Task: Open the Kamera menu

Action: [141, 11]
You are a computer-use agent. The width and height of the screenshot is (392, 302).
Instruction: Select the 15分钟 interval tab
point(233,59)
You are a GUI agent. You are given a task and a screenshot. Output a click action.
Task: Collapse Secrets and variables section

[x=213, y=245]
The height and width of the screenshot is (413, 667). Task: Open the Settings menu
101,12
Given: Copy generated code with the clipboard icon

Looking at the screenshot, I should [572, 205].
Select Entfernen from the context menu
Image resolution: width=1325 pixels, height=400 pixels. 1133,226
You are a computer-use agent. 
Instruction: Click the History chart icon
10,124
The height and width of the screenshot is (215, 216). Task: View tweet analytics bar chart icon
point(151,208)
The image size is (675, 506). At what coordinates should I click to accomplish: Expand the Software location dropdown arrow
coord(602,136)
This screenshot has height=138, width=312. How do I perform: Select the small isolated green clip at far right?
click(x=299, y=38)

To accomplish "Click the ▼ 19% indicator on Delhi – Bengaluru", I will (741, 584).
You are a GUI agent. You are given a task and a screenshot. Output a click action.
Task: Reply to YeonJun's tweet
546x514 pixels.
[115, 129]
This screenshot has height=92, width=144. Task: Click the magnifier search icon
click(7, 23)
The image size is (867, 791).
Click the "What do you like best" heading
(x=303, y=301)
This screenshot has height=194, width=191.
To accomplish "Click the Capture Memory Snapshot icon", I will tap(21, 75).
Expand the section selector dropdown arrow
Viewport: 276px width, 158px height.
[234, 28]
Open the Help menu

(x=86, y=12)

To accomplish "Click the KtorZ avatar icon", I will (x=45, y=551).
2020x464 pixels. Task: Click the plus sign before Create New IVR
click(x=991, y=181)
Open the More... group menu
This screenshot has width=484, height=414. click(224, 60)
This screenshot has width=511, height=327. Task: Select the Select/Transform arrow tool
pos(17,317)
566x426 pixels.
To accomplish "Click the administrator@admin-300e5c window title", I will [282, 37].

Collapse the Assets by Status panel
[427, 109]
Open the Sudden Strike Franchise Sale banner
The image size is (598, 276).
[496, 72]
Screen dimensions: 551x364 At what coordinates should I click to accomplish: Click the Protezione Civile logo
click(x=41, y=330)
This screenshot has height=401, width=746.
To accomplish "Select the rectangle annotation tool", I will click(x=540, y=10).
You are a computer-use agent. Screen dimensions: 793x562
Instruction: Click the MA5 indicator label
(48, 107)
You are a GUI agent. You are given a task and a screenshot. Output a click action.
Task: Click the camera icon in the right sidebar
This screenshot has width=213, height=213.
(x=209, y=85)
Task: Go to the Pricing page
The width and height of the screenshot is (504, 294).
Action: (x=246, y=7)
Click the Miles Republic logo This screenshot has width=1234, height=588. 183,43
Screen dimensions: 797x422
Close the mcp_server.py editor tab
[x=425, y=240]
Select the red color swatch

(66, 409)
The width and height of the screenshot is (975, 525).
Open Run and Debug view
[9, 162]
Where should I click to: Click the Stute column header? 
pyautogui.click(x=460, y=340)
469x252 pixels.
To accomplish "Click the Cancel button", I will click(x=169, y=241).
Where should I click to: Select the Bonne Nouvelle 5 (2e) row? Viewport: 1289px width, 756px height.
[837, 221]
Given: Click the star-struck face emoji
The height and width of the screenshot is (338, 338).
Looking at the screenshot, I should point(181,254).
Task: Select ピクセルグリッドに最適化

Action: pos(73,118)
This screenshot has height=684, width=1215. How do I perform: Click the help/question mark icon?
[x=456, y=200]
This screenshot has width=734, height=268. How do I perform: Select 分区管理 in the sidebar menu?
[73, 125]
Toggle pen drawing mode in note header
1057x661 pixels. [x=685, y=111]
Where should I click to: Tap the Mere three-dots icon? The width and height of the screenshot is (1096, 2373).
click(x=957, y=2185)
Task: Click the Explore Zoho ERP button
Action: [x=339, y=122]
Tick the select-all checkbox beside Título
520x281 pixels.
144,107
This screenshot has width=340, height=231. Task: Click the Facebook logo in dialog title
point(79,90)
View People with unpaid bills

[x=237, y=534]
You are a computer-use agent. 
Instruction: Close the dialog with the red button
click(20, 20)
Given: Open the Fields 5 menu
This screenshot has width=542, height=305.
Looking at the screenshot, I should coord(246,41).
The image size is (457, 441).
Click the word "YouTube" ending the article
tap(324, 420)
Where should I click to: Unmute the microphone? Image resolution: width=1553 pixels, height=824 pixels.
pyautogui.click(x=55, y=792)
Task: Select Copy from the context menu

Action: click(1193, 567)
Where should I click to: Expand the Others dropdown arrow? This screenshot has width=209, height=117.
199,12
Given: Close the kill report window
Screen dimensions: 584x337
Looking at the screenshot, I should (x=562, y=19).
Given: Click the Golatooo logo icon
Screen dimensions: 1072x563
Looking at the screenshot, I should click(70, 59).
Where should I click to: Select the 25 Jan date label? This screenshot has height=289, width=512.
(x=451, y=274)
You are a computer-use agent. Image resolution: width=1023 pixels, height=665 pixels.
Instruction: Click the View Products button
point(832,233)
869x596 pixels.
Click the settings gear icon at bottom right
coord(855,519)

Your instructions
Line by line, return the whole listing without a single difference.

Solved exercise
Task: Open the Kamera menu

Action: [141, 11]
You are a computer-use agent. The width and height of the screenshot is (392, 302).
Instruction: Select the 15分钟 interval tab
point(233,59)
You are a GUI agent. You are given a task and a screenshot. Output a click action.
Task: Collapse Secrets and variables section

[x=213, y=245]
The height and width of the screenshot is (413, 667). Task: Open the Settings menu
101,12
Given: Copy generated code with the clipboard icon

Looking at the screenshot, I should [572, 205].
Select Entfernen from the context menu
Image resolution: width=1325 pixels, height=400 pixels. 1133,226
You are a computer-use agent. 
Instruction: Click the History chart icon
10,124
The height and width of the screenshot is (215, 216). Task: View tweet analytics bar chart icon
point(151,208)
The image size is (675, 506). At what coordinates should I click to accomplish: Expand the Software location dropdown arrow
coord(602,136)
This screenshot has height=138, width=312. How do I perform: Select the small isolated green clip at far right?
click(x=299, y=38)

To accomplish "Click the ▼ 19% indicator on Delhi – Bengaluru", I will (741, 584).
You are a GUI agent. You are given a task and a screenshot. Output a click action.
Task: Reply to YeonJun's tweet
546x514 pixels.
[115, 129]
This screenshot has height=92, width=144. Task: Click the magnifier search icon
click(7, 23)
The image size is (867, 791).
Click the "What do you like best" heading
(x=303, y=301)
This screenshot has height=194, width=191.
To accomplish "Click the Capture Memory Snapshot icon", I will tap(21, 75).
Expand the section selector dropdown arrow
Viewport: 276px width, 158px height.
[234, 28]
Open the Help menu

(x=86, y=12)

To accomplish "Click the KtorZ avatar icon", I will (x=45, y=551).
2020x464 pixels. Task: Click the plus sign before Create New IVR
click(x=991, y=181)
Open the More... group menu
This screenshot has width=484, height=414. click(224, 60)
This screenshot has width=511, height=327. Task: Select the Select/Transform arrow tool
pos(17,317)
566x426 pixels.
To accomplish "Click the administrator@admin-300e5c window title", I will [282, 37].

Collapse the Assets by Status panel
[427, 109]
Open the Sudden Strike Franchise Sale banner
The image size is (598, 276).
[496, 72]
Screen dimensions: 551x364 At what coordinates should I click to accomplish: Click the Protezione Civile logo
click(x=41, y=330)
This screenshot has height=401, width=746.
To accomplish "Select the rectangle annotation tool", I will click(x=540, y=10).
You are a computer-use agent. Screen dimensions: 793x562
Instruction: Click the MA5 indicator label
(48, 107)
You are a GUI agent. You are given a task and a screenshot. Output a click action.
Task: Click the camera icon in the right sidebar
This screenshot has width=213, height=213.
(x=209, y=85)
Task: Go to the Pricing page
The width and height of the screenshot is (504, 294).
Action: (x=246, y=7)
Click the Miles Republic logo This screenshot has width=1234, height=588. 183,43
Screen dimensions: 797x422
Close the mcp_server.py editor tab
[x=425, y=240]
Select the red color swatch

(66, 409)
The width and height of the screenshot is (975, 525).
Open Run and Debug view
[9, 162]
Where should I click to: Click the Stute column header? 
pyautogui.click(x=460, y=340)
469x252 pixels.
To accomplish "Click the Cancel button", I will click(x=169, y=241).
Where should I click to: Select the Bonne Nouvelle 5 (2e) row? Viewport: 1289px width, 756px height.
[837, 221]
Given: Click the star-struck face emoji
The height and width of the screenshot is (338, 338).
Looking at the screenshot, I should point(181,254).
Task: Select ピクセルグリッドに最適化

Action: pos(73,118)
This screenshot has height=684, width=1215. How do I perform: Click the help/question mark icon?
[x=456, y=200]
This screenshot has width=734, height=268. How do I perform: Select 分区管理 in the sidebar menu?
[73, 125]
Toggle pen drawing mode in note header
1057x661 pixels. [x=685, y=111]
Where should I click to: Tap the Mere three-dots icon? The width and height of the screenshot is (1096, 2373).
click(x=957, y=2185)
Task: Click the Explore Zoho ERP button
Action: [x=339, y=122]
Tick the select-all checkbox beside Título
520x281 pixels.
144,107
This screenshot has width=340, height=231. Task: Click the Facebook logo in dialog title
point(79,90)
View People with unpaid bills

[x=237, y=534]
You are a computer-use agent. 
Instruction: Close the dialog with the red button
click(20, 20)
Given: Open the Fields 5 menu
This screenshot has width=542, height=305.
Looking at the screenshot, I should coord(246,41).
The image size is (457, 441).
Click the word "YouTube" ending the article
tap(324, 420)
Where should I click to: Unmute the microphone? Image resolution: width=1553 pixels, height=824 pixels.
pyautogui.click(x=55, y=792)
Task: Select Copy from the context menu

Action: click(1193, 567)
Where should I click to: Expand the Others dropdown arrow? This screenshot has width=209, height=117.
199,12
Given: Close the kill report window
Screen dimensions: 584x337
Looking at the screenshot, I should (x=562, y=19).
Given: Click the Golatooo logo icon
Screen dimensions: 1072x563
Looking at the screenshot, I should click(70, 59).
Where should I click to: Select the 25 Jan date label? This screenshot has height=289, width=512.
(x=451, y=274)
You are a computer-use agent. Image resolution: width=1023 pixels, height=665 pixels.
Instruction: Click the View Products button
point(832,233)
869x596 pixels.
Click the settings gear icon at bottom right
coord(855,519)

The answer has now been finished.